The next area to focus for cost control will be mental health. It turns out that mental health problems are actually among the leading drivers of healthcare costs. Mental health disorders are more widespread than we think. Approximately one-quarter of adults experience one or more disorders. More importantly, about 6 percent of adults suffer from seriously debilitating mental illness. Some of this relates to complex patients with schizophrenia and bipolar disorders whose care is not well coordinated, whose chronic medications are expensive, and whose institutionalizations for exacerbations can be prolonged. But a lot of this relates to patients with chronic illnesses who become depressed or anxious because of their health problems and whose depression then exacerbates their other illnesses because they fail to consistently take their medications or exercise or adhere to some other health program. Isolated and depressed patients use the healthcare system because it offers attention and meaningful social interactions. Patients with mental health issues are expensive.
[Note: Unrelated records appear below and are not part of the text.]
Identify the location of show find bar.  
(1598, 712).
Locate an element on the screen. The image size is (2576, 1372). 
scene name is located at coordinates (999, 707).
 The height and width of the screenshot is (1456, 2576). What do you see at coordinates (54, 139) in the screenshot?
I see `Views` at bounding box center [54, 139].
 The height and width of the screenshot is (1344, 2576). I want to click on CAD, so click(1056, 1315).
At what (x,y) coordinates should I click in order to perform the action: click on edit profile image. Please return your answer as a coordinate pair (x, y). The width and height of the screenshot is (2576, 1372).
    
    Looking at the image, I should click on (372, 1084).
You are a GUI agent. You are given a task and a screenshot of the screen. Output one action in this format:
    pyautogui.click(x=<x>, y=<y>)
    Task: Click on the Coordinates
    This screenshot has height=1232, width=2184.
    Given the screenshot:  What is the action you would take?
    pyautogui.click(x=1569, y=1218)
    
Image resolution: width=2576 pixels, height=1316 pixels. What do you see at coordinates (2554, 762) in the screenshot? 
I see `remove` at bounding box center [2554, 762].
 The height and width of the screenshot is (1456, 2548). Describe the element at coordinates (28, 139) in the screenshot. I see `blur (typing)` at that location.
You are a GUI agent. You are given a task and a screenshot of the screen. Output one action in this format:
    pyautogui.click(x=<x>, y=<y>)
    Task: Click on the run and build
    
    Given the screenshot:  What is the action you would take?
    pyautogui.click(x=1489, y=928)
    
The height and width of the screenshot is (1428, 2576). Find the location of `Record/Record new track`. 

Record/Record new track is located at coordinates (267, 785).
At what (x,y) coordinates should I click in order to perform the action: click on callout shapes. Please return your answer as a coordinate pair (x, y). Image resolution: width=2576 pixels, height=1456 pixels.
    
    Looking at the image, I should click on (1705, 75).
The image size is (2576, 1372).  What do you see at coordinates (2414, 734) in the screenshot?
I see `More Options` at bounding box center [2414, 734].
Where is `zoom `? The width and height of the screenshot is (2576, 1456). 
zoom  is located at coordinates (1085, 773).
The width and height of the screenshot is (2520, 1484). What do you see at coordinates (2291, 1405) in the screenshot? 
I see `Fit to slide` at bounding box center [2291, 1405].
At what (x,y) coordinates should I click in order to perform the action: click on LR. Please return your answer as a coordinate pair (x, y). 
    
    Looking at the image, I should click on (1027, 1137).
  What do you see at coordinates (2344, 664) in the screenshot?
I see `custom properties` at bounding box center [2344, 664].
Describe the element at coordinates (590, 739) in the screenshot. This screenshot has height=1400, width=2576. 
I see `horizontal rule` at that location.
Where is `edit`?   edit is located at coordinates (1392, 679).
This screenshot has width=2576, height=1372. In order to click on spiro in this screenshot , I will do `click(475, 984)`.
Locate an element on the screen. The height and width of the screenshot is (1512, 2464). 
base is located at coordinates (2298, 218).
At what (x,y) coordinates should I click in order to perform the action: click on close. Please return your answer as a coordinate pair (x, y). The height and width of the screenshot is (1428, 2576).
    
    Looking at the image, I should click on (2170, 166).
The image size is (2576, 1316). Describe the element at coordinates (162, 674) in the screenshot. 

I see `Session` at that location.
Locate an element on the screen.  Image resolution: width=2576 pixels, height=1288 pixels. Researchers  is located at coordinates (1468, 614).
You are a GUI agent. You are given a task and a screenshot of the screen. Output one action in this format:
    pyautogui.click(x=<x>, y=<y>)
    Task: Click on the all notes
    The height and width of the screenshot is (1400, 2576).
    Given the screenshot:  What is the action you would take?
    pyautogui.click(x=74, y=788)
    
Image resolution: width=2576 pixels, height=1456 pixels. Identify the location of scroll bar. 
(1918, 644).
Currently, the healthcare system responds poorly to these patients. It is estimated that only about a third of people with mental health problems receive treatment, and only about a third of those — 12 percent overall — are actually receiving adequate treatment. Why? Primary care physicians usually do not like dealing with mental health issues. So they refer patients to psychiatrists. But getting a new patient appointment with a psychiatrist, especially for patients who have Medicare or who have no or inadequate insurance, can take two or three months. By that time the patient may have gone to the emergency room a few times and been admitted to the hospital.
Besides, these patients need more than just the care of a psychiatrist; they need to be connected to social services, engaged in social activities that replace the meaningful but expensive attention they receive from nurses.
Today, the most advanced systems are experimenting with interventions. The next big area for improving quality of care and reducing costs will be routinely integrating standardized mental health interventions into primary care practice. Then, over the next decade, the 2020s, patients’ mental health problems will be taken seriously and seriously addressed by the mainstream. Mental health parity with physical health will finally happen — not because any legislature mandates it but because health systems find it necessary to improve quality and reduce total healthcare costs.